La serie tv disponibile su Sky (in tutto otto ore e passa di programmazione, divise in otto puntate) risente innegabilmente del clima politico in cui si è svolto il dibattito sul fascismo (favorito dai ricorrenti anniversari da cinque anni a questa parte – fra tutti piazza San Sepolcro, Marcia su Roma, Matteotti – oltre che dall’ascesa al potere della destra italiana) e come spesso accaduto in passato la storia è stata usata da una parte e dall’altra per fare battaglia politica. Senza dimenticarsi della potenza commerciale – definiamola così, asetticamente – del marchio Mussolini, in grado ancora (piaccia o no) di far stra-vendere sia chi ne scrive bene sia chi ne parla male.
La serie tv con protagonista Marinelli, dicevamo, risente di questo clima, e ne risente più del libro. Mentre infatti la lettura accattivante di M offriva se pure in forma romanzata (era quella la sua forza) gli strumenti per comprendere con compiutezza il complesso degli avvenimenti del primo dopoguerra che portarono alla nascita della dittatura, la serie tv appare costruita più a tema, e sembra meno "aperta" nella trattazione di un periodo storico altamente complesso. Sarà la formula artistica che obbliga gli autori a scelte di campo più drastiche, sarà il dibattito politico divampato dal 2019 in poi (M era del 2018), sarà stato l’emergere sempre più evidente di una fascia di pubblico molto attratta da tematiche e toni antimussoliniani. M piacerà quindi a coloro che sono convinti che il fascismo sia stato una parentesi buia della nostra storia recente nata chissà come e chissà perché, se non per il fanatismo cieco e violento di una masnada di delinquenti reduci della guerra guidati da un capobanda più delinquente di loro, e soddisferà meno chi desidera capire i motivi per i quali il fascismo è salito al potere (ricordiamo che Mussolini ottenne nel novembre 1922 la fiducia parlamentare da ben tre futuri presidenti della Repubblica, oltre a quella di altri padri della patria, e fra tutti citiamo Alcide De Gasperi e Benedetto Croce) e per molti anni, almeno una decina, ha poi goduto di consenso trasversale in gran parte della società italiana.

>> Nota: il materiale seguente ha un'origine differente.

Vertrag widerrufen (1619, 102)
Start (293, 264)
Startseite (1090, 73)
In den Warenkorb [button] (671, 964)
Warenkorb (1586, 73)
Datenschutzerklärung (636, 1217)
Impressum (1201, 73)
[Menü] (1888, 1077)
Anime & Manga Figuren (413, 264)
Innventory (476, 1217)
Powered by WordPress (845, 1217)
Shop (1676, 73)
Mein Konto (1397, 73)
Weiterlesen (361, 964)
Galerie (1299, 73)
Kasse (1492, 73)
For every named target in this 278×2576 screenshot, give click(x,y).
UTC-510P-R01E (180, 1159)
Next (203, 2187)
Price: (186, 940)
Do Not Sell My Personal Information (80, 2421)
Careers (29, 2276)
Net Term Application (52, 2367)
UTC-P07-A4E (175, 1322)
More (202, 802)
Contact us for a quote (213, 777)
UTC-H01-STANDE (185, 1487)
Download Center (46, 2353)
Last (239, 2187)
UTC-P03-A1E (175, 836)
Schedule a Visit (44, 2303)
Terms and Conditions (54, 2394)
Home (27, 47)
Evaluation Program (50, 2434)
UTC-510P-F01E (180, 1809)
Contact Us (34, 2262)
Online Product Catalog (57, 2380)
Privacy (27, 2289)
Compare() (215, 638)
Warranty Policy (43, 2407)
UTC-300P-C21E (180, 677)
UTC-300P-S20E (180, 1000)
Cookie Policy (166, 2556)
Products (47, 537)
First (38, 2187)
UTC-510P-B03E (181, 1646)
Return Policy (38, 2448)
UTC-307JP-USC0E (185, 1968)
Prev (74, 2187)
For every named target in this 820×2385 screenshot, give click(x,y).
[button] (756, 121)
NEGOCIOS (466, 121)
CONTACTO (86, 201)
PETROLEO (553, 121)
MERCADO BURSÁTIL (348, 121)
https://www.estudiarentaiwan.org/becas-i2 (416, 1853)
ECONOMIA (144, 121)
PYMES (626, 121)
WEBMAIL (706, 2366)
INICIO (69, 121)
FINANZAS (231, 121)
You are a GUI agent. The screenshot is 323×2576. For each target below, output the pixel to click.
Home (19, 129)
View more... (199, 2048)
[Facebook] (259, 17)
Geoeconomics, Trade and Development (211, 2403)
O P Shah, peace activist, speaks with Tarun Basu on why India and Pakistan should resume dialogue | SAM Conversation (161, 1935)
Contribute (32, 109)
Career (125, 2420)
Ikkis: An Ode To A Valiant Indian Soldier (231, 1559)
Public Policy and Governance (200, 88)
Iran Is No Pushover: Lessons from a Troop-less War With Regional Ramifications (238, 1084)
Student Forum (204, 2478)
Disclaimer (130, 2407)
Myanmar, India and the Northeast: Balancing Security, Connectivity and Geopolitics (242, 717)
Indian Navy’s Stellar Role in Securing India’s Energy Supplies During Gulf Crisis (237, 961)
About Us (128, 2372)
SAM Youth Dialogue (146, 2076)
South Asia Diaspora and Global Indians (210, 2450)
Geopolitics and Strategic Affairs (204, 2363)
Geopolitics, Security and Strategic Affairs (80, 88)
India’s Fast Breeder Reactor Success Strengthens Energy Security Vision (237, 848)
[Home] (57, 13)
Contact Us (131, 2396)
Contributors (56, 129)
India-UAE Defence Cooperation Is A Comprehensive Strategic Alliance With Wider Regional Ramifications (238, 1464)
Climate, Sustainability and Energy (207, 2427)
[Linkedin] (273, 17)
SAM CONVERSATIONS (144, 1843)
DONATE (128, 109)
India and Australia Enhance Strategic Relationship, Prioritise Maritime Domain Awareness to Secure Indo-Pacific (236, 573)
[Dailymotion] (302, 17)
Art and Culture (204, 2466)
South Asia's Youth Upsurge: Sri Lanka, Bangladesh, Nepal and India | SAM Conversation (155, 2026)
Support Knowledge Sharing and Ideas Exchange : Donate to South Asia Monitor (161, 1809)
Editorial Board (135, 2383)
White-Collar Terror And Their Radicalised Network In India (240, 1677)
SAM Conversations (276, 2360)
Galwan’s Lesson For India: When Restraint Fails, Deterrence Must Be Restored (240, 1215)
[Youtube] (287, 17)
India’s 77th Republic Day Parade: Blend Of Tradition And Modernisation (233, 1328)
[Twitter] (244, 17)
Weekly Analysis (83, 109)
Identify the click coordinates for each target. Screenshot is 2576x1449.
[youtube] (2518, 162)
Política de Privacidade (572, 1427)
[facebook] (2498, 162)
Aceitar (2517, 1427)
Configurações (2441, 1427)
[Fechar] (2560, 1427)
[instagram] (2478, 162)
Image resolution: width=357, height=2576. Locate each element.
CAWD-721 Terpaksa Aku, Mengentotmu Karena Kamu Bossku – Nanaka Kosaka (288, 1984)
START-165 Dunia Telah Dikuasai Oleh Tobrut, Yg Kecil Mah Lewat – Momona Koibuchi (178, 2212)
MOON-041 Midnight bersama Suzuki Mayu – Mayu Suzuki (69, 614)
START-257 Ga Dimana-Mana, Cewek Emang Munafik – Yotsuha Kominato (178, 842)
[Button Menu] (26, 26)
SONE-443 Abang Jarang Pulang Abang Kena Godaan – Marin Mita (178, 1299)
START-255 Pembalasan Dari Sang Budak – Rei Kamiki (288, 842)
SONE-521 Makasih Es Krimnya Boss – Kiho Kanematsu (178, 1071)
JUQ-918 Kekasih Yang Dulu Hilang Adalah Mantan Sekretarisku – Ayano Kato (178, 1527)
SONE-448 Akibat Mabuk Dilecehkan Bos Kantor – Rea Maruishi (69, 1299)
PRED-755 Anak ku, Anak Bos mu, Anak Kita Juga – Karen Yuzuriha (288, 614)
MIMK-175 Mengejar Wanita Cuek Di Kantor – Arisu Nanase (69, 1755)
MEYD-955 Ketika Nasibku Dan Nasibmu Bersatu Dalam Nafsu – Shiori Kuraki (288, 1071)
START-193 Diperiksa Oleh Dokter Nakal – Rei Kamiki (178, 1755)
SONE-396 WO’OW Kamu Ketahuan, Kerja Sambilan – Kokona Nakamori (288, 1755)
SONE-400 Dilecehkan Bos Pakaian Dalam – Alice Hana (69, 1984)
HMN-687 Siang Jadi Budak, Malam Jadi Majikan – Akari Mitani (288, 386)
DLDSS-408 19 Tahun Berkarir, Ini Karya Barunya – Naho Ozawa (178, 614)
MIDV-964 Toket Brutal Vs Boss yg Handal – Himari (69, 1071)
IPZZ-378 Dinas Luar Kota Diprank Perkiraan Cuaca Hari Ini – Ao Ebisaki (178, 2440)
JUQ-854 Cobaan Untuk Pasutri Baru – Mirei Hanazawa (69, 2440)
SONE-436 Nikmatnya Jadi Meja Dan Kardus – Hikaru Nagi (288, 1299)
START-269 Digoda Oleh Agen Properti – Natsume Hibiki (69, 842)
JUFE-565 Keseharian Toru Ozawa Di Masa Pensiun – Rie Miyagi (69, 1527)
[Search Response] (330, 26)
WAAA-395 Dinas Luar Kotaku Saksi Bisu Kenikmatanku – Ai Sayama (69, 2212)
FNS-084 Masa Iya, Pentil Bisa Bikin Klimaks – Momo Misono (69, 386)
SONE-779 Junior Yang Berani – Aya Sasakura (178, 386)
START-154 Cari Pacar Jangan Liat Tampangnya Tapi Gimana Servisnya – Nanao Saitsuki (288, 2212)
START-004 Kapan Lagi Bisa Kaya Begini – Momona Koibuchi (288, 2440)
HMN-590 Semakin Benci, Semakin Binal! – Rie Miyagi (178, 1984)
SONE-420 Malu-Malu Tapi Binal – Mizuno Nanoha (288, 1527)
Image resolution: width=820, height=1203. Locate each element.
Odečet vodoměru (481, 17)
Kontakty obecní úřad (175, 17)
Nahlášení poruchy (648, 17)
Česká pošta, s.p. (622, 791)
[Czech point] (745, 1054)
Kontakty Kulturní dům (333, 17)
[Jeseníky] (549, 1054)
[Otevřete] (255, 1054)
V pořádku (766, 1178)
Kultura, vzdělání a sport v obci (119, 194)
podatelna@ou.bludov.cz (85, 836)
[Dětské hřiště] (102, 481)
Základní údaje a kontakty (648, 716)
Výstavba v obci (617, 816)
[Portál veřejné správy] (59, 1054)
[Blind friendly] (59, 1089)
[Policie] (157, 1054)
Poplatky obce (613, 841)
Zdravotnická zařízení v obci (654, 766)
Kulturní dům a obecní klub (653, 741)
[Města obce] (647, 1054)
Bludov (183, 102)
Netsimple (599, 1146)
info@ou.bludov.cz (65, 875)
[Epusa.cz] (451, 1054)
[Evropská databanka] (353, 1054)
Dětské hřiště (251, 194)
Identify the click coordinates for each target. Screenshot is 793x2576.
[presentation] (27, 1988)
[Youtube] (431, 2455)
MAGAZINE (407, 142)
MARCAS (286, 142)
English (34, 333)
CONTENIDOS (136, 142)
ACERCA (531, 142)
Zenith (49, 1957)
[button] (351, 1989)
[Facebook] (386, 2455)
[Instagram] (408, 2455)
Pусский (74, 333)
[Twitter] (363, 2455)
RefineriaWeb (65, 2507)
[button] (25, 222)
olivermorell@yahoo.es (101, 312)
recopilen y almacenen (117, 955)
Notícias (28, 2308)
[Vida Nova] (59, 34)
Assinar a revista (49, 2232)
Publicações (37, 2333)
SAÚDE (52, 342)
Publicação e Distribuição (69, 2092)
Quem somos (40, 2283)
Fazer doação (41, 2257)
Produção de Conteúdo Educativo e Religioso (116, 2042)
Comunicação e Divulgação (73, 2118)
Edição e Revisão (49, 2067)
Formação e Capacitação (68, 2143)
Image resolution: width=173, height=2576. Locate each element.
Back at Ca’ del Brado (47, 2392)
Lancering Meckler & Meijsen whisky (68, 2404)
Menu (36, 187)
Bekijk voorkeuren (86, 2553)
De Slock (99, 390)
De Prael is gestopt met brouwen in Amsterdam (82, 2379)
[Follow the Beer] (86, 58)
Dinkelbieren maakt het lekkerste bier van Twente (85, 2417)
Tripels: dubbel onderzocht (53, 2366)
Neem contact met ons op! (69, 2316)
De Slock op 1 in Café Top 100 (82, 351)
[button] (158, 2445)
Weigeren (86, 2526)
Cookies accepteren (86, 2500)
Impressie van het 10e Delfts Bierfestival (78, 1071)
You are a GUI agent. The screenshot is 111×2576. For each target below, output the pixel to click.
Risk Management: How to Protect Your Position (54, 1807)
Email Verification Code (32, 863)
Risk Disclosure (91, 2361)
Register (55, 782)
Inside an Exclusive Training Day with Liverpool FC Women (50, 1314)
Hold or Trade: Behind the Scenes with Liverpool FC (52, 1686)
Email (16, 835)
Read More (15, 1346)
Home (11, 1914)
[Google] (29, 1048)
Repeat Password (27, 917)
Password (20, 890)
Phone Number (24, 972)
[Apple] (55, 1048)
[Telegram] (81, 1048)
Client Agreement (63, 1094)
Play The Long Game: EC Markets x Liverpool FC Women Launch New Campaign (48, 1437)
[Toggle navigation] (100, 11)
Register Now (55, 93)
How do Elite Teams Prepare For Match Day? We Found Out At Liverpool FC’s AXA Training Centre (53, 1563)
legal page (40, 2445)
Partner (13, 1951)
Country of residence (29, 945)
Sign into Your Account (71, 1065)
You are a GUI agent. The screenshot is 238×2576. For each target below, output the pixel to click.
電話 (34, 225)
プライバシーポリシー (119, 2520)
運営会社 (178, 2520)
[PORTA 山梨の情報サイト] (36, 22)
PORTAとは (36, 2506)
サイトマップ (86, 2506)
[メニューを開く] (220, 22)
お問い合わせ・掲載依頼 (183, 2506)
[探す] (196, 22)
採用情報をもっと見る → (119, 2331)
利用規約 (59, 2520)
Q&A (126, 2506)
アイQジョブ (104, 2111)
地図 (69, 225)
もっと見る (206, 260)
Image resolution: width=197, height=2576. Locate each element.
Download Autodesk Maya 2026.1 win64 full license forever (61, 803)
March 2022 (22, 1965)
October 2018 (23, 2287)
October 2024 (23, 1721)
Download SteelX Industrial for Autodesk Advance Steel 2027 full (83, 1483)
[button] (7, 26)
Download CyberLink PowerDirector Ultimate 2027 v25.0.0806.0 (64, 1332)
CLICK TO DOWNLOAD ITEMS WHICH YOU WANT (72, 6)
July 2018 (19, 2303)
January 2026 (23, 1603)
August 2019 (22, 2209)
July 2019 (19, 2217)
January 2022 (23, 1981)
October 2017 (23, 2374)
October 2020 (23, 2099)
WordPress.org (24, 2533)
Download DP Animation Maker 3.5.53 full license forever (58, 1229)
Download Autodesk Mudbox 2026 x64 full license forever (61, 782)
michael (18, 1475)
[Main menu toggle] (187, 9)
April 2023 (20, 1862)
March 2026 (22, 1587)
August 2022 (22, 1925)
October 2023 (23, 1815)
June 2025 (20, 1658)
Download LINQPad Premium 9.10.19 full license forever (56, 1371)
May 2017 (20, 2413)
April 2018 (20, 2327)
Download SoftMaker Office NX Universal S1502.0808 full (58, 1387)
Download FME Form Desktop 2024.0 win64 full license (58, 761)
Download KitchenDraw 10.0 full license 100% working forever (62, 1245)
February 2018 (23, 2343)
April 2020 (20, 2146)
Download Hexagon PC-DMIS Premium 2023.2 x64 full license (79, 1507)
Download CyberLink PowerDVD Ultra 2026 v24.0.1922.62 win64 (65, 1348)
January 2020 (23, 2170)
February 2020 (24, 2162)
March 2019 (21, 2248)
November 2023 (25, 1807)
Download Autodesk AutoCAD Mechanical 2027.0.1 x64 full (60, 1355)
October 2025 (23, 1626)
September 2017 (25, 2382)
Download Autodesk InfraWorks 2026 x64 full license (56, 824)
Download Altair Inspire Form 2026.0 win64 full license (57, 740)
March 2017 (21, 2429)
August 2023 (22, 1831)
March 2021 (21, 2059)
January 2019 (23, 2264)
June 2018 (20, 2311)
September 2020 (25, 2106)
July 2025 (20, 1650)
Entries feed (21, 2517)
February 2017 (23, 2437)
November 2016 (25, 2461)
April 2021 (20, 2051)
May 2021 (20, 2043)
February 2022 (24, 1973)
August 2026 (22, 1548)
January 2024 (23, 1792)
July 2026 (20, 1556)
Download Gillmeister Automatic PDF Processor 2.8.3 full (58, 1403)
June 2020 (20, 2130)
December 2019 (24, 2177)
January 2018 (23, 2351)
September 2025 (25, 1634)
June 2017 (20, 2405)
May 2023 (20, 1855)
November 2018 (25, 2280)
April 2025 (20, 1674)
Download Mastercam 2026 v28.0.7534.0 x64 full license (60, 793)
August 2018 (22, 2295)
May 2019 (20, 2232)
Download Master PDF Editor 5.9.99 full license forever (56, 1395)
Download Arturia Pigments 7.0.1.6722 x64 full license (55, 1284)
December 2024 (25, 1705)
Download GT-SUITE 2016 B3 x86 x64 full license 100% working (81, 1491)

Ecco, nella serie M, interessante, ben girata, volutamente cupa come fu quel periodo e i suoi protagonisti, con un Marinelli straordinario, manca un punto di equilibrio tra questi due estremi. Un peccato grave? Un imperdonabile errore? Diciamo un rischio, un rischio calcolato, quello che si corre se si pretende di imparare la Storia da una serie tv.